As COVID-19 continues to subside in neighboring New Jersey, New York, and much of Pennsylvania, a long-standing epidemic surges in the City of Brotherly Love: gun violence.

So far this year, 282 people are victims of homicide in Philadelphia, up 33% compared with the same time last year. In fact, Philadelphia now ranks second in the nation in total homicides, only behind Chicago.

But homicides are just one part of the story — approximately 33%, to be more precise. While about 40,000 people are victims of deadly gun violence every year, more than 120,000 people total are shot in the United States. Even for those who survive, this leaves generations of survivors to face a lifetime of psychological and repetitive physical trauma. In fact, of the $229 billion that gun violence costs the U.S. economy, almost all of it are indirect costs, including loss of quality of life for survivors and economic loss (i.e., lost wages). According to the Philadelphia Department of Public Health, as of 2018, there were four nonfatal firearm injuries for every firearm homicide in our city, a statistic likely to rise in 2020 as shootings increase.

Recent research has shown that many patients who survive a COVID-19 infection have long-term health consequences: lung fibrosis, kidney disease, heart damage. It’s the same with surviving a gunshot wound.

Many survivors of gun violence face years of physical therapy, repeat hospital admissions, and multiple surgeries. For example, peripheral neuropathy, a chronic condition resulting from damage to nerves and common among gunshot wound survivors, causes weakness, pain, and numbness in the extremities. Patients with peripheral neuropathy often can’t feel their hands or feet, and as a result develop sores in these areas that may become infected and require amputation to save the person’s life.

**Data listing**
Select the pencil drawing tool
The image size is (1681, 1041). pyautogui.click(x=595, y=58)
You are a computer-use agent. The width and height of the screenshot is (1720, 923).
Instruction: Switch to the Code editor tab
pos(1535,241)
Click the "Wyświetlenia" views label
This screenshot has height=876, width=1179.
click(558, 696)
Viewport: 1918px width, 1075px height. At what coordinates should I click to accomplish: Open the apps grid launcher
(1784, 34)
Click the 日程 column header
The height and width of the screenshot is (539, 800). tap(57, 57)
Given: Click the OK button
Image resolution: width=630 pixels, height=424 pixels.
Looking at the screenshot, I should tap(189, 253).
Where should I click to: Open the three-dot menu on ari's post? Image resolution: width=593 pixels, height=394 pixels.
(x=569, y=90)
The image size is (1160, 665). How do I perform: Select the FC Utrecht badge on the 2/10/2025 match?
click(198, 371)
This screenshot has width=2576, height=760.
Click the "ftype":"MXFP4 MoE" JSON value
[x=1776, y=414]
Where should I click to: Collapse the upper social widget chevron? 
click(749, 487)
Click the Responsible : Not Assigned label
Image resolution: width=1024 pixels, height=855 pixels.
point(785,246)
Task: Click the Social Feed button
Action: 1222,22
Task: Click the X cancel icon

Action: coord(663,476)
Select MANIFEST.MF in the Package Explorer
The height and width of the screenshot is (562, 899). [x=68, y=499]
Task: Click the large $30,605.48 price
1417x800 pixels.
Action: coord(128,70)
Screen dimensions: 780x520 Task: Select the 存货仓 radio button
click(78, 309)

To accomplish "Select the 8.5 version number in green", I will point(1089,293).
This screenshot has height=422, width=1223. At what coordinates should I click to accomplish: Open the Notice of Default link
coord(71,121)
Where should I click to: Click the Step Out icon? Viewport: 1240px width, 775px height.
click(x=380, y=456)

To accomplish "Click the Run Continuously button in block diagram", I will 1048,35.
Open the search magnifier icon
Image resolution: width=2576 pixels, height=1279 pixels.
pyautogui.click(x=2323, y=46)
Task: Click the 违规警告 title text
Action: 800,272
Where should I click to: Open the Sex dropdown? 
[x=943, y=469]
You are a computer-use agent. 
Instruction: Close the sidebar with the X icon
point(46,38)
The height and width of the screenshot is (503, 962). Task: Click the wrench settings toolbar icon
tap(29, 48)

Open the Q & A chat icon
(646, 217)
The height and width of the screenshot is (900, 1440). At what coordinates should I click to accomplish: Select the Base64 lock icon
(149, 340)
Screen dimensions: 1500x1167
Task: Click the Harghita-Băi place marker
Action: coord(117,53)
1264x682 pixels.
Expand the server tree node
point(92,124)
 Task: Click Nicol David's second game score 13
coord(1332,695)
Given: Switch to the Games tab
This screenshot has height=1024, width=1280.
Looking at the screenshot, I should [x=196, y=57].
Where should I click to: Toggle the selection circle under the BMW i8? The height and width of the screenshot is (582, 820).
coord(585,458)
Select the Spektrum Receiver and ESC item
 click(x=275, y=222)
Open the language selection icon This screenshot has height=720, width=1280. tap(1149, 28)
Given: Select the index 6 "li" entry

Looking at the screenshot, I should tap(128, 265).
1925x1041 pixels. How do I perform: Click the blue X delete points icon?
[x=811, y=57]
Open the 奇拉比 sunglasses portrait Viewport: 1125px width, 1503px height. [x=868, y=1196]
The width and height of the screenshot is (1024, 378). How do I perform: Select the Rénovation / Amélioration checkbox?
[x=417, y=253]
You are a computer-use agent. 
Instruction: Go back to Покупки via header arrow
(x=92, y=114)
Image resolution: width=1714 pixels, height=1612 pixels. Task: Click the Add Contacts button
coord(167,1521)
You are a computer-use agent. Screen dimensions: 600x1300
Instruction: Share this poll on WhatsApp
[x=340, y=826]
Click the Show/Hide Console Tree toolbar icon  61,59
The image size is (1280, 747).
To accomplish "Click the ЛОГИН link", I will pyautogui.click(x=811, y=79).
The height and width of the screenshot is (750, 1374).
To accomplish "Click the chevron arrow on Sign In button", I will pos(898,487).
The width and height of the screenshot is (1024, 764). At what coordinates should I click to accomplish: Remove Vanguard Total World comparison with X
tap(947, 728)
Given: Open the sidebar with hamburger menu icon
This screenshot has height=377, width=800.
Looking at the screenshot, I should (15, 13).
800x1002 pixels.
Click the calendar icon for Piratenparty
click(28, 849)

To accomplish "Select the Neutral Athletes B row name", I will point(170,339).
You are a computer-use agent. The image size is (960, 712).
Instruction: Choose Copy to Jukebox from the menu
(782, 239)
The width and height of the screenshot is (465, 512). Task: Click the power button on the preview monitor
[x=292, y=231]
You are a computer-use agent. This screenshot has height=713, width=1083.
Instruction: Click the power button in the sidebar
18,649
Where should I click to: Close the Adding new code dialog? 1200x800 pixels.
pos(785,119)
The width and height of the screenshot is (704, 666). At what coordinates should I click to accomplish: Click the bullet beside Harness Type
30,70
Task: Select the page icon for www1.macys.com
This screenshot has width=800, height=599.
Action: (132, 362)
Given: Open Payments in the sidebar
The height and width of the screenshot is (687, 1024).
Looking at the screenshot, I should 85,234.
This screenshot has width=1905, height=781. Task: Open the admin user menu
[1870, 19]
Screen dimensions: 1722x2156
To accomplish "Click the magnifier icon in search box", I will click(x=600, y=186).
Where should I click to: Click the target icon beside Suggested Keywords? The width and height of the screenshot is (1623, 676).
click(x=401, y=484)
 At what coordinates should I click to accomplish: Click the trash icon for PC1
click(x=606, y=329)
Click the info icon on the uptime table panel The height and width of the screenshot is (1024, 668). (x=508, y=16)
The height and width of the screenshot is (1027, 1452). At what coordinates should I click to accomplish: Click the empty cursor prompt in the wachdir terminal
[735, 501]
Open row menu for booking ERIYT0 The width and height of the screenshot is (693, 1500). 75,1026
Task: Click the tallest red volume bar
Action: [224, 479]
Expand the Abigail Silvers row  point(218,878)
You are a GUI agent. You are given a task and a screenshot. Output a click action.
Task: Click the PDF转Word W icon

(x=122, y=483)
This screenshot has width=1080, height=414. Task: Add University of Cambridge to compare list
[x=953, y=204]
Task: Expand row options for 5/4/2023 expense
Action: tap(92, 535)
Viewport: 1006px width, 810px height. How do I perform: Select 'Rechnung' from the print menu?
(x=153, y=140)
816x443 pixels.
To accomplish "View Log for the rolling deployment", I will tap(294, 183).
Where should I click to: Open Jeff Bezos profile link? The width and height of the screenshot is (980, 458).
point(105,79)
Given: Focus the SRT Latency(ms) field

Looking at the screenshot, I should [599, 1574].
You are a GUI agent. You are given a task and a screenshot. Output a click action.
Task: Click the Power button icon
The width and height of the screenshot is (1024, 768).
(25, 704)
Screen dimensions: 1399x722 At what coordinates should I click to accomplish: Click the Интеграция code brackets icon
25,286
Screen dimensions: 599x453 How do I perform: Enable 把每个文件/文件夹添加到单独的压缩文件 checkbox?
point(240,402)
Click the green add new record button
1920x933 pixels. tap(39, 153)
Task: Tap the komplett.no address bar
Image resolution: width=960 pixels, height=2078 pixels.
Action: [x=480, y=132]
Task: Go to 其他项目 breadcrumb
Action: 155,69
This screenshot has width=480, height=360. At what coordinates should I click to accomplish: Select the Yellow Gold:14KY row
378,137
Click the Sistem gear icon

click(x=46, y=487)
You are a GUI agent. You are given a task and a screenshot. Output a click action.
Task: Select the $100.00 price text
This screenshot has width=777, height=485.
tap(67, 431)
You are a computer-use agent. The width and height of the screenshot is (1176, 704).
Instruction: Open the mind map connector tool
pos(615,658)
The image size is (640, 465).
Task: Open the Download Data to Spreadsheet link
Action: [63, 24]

**What you are asked to do**
Copy the passage above about gun violence in Philadelphia, starting with "So far this" and going on through "only behind Chicago.", and substitute "Baltimore" for "Chicago".

**Answer to this exercise**
So far this year, 282 people are victims of homicide in Philadelphia, up 33% compared with the same time last year. In fact, Philadelphia now ranks second in the nation in total homicides, only behind Baltimore.